Word and element location data:
╭──

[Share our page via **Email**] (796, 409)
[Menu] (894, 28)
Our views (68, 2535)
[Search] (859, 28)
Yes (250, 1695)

╰──
╭──

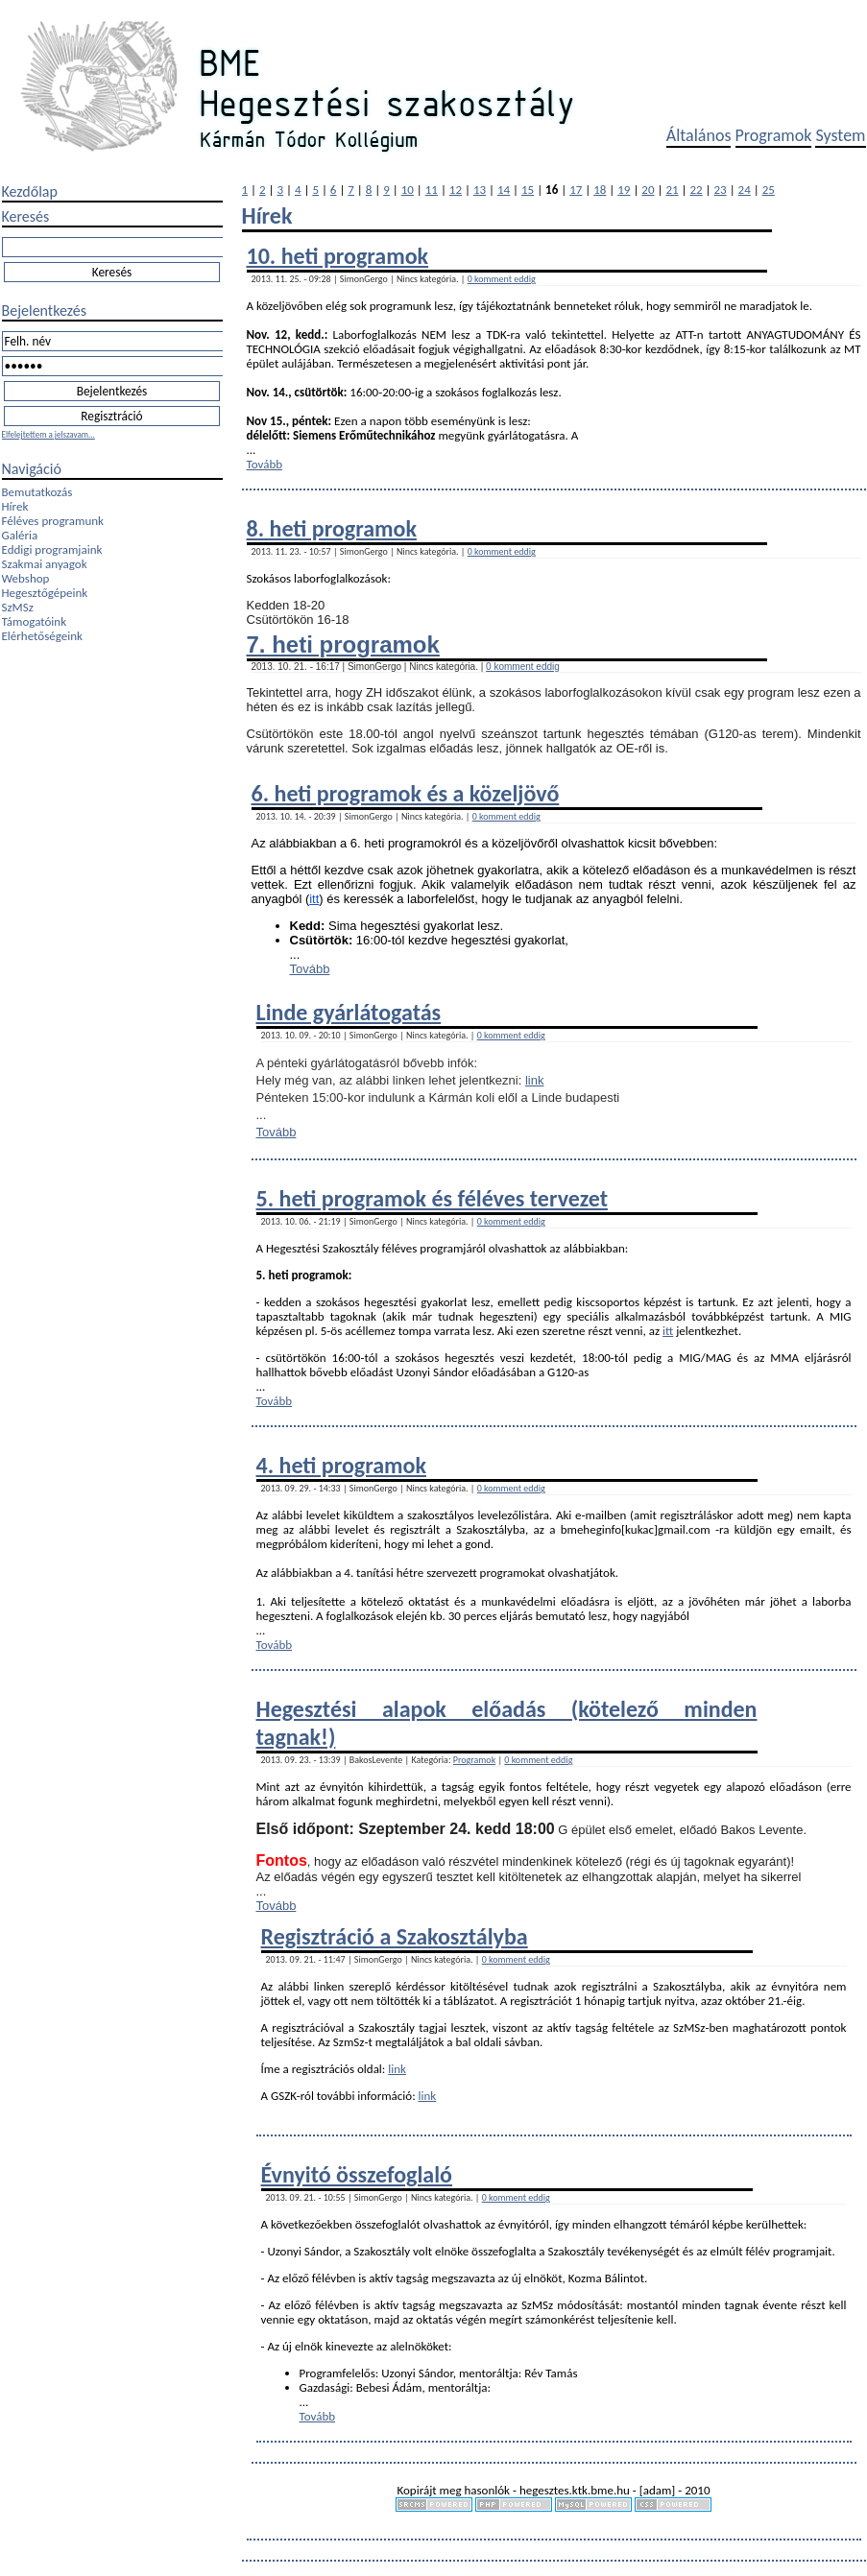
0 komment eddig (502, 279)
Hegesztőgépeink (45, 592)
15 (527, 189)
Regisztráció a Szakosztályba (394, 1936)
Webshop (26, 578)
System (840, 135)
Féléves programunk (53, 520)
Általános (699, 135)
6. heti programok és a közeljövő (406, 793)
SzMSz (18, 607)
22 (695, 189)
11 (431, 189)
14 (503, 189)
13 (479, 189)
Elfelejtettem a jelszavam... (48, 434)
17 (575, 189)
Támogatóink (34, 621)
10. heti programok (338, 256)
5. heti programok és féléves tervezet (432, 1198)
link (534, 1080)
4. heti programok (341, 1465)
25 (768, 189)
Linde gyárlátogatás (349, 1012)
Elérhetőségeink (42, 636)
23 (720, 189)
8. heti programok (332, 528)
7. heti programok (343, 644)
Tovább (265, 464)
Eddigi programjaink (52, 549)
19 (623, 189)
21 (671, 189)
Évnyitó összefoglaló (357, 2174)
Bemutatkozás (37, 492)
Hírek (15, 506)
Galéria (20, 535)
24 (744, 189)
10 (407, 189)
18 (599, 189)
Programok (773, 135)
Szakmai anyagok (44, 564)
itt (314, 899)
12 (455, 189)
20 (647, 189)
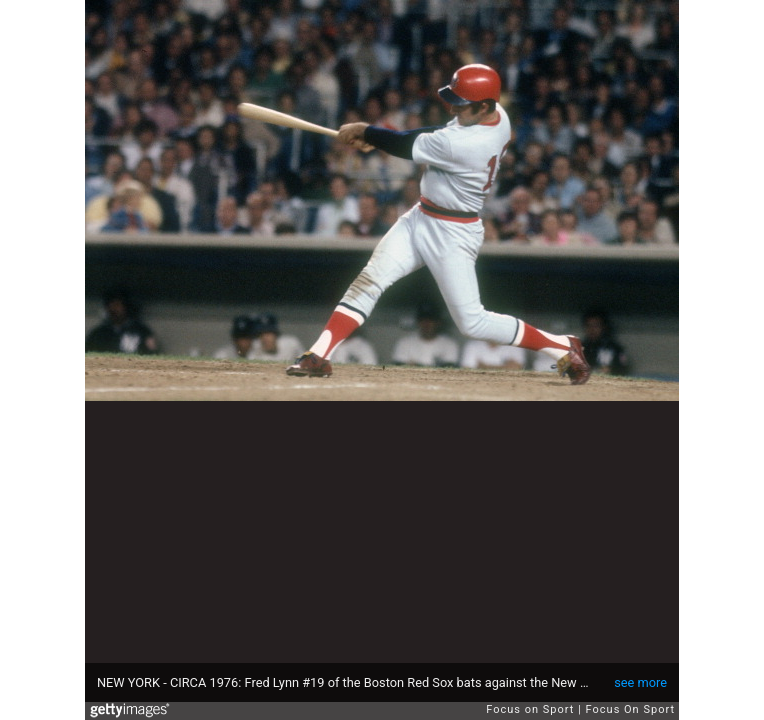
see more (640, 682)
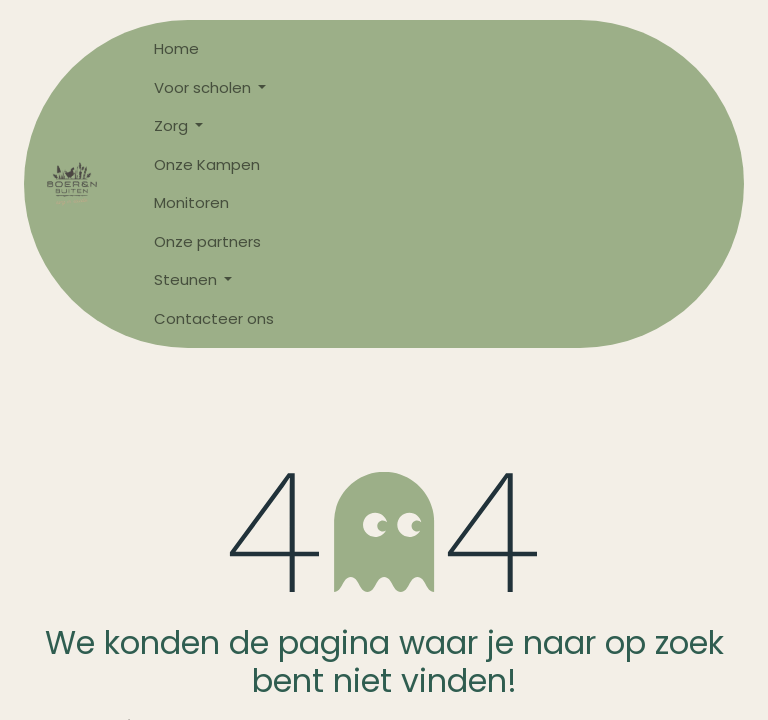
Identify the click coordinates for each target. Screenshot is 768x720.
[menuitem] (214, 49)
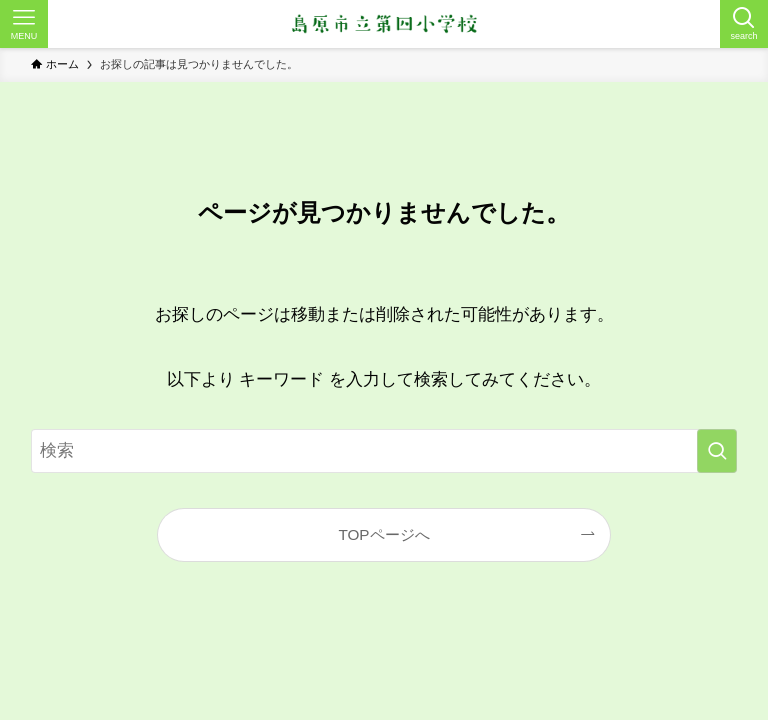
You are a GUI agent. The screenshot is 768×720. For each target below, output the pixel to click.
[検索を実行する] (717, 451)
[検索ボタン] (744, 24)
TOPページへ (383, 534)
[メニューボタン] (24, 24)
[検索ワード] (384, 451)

╰──

▶ **Requirement**: Retype the stretch of the records from the line containing "10 (407, 189)" through the line containing "TOPページへ (383, 534)", both ends included, and leave out the pictures.

▶ **Output**:
10 (407, 189)
18 (599, 189)
Programok (773, 135)
Szakmai anyagok (44, 564)
itt (314, 899)
12 (455, 189)
20 (647, 189)
see more (640, 682)
Identify the click coordinates for each target. Screenshot is 768x720.
[menuitem] (214, 49)
You are a GUI agent. The screenshot is 768×720. For each target below, output the pixel to click.
[検索を実行する] (717, 451)
[検索ボタン] (744, 24)
TOPページへ (383, 534)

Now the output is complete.